Falar da estratégia digital do Continente é falar de dados. E falar de dados, inevitavelmente, é falar do Cartão Continente. Lançado em 2007, atingiu 10% da população portuguesa em apenas 10 dias. Hoje, tem uma taxa de penetração superior a 90% nos agregados familiares nacionais.

“É um dos programas de fidelização mais bem-sucedidos da Europa. E não é só uma questão de descontos — é uma ferramenta de personalização, de ecossistema, de proximidade”, afirma Pedro Miguel Santos.

A recolha de dados permite afinar campanhas, criar ofertas mais relevantes, melhorar a experiência omnicanal e até desenhar novos produtos. Mas tudo isso, reforça, é feito com rigor, ética e transparência.

“Os dados são dos clientes. Nós só os usamos para gerar valor — e com o seu consentimento. A confiança é o ativo mais valioso que temos.”

A app como extensão do ecossistema

O programa de fidelização ganhou uma nova vida com a app do Cartão Continente, que, segundo Pedro Miguel Santos, é hoje uma das aplicações com maior engagement em Portugal. “É uma plataforma que nos permite comunicar, personalizar e ativar campanhas com uma precisão extraordinária.”

Com atualizações constantes e funcionalidades que cruzam promoções, gamificação, carregamentos e até pagamentos, a aplicação é, segundo o executivo, “uma ponte direta entre o cliente e o ecossistema Continente.”

“Estamos muito atentos ao feedback.
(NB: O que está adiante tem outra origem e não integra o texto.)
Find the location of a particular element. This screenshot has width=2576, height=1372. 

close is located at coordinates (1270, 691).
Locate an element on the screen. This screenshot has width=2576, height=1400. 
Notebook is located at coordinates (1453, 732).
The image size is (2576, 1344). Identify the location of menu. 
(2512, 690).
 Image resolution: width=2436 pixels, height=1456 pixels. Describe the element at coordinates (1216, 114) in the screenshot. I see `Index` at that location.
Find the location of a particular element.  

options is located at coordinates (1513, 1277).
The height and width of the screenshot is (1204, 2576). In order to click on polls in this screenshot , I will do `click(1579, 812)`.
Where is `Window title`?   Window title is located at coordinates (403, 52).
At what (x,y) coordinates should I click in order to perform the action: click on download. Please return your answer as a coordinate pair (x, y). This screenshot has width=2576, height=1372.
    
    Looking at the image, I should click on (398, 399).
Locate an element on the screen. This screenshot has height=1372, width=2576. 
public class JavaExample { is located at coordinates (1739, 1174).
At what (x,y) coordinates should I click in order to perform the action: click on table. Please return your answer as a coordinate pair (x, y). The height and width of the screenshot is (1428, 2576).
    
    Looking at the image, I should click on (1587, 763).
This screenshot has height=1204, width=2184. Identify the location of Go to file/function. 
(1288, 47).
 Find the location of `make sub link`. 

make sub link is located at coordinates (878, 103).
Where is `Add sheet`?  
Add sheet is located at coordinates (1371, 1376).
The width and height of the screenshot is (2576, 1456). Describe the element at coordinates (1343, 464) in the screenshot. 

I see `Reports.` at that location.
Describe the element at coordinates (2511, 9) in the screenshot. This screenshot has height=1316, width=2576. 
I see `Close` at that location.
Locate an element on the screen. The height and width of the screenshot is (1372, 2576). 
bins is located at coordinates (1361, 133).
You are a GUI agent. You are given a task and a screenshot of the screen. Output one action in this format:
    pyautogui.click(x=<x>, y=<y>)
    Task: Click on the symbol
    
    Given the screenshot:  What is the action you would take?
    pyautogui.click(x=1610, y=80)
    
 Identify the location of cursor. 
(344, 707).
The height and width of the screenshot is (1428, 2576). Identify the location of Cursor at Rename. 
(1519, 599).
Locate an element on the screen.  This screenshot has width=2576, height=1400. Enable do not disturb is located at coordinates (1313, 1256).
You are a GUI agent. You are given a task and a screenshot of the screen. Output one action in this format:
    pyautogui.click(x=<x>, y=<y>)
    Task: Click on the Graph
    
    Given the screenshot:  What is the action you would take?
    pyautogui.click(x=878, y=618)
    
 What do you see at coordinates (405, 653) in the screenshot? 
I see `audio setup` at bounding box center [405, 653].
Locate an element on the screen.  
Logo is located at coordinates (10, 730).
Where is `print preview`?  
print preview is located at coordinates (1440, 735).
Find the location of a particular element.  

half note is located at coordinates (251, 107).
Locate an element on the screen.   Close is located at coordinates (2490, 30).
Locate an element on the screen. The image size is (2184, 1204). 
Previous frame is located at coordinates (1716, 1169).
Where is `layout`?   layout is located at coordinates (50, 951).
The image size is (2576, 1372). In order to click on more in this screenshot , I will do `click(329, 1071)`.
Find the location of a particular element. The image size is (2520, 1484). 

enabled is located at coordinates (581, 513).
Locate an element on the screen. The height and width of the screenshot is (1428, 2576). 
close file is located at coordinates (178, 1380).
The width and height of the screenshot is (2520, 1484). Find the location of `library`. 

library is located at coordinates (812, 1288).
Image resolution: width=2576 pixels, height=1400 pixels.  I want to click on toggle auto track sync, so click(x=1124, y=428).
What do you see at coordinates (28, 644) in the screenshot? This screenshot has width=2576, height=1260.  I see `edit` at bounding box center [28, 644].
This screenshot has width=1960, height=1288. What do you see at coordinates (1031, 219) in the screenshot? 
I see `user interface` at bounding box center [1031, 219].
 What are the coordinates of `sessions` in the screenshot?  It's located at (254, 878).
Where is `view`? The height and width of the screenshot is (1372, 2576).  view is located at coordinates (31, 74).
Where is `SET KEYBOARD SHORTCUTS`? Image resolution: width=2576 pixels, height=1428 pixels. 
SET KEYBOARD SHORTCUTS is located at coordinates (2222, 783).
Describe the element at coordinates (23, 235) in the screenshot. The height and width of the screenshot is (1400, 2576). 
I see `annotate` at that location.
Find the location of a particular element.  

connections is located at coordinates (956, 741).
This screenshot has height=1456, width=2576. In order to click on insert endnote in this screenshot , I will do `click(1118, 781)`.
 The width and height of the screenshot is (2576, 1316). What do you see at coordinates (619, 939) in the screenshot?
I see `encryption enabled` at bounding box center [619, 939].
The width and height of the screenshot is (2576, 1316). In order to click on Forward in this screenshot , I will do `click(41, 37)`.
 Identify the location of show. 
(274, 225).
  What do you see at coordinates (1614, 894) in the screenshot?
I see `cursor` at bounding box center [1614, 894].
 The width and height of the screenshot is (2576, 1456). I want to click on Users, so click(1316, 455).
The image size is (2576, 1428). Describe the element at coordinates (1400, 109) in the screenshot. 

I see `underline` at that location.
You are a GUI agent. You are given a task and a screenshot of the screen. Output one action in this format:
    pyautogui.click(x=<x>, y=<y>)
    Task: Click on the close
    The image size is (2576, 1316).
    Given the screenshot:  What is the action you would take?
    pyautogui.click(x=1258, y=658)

A personalização é cada vez mais refinada, e os clientes reconhecem o valor. Isso traduz-se em fidelização, sim, mas sobretudo em relevância.”

Food Labs e o retalho experimental

Inovação não é só processo ou tecnologia — é também produto. E é aqui que entra o conceito dos Food Labs, espaços experimentais presentes em quase todos os hipermercados Continente. Nestes laboratórios, testam-se novos produtos, desde superalimentos a snacks à base de insetos, com o apoio de robôs informativos que interagem com os consumidores.

A taxa de conversão é reveladora: cerca de 40% dos produtos testados acabam por ser comercializados. “É inovação tangível, próxima, que permite ouvir o cliente em tempo real”, sublinha Pedro Miguel Santos.

Uma visão humanocêntrica da tecnologia

Há uma ideia que atravessa toda a conversa com Pedro Miguel Santos: a tecnologia deve amplificar a experiência humana, não substituí-la. “Não acreditamos num retalho sem pessoas. Acreditamos num retalho mais humano, mais inteligente, mais próximo — suportado em tecnologia.”

Para isso, o Continente aposta em múltiplas frentes: inovação distribuída, parcerias com startups e universidades, inteligência artificial aplicada, automação com propósito, e uma governação de dados assente em ética e transparência.

Pedro Miguel Santos representa um novo tipo de líder empresarial. Um que compreende tanto o código como o comportamento humano. Que valoriza tanto o laboratório como a loja. Que sabe que a inovação não se mede em likes ou headlines, mas em impacto real na vida das pessoas.

“O que nos move é criar valor — todos os dias, em todas as frentes. E para isso, temos de estar sempre a aprender, a testar, a ajustar. O futuro não é um destino, é um processo.”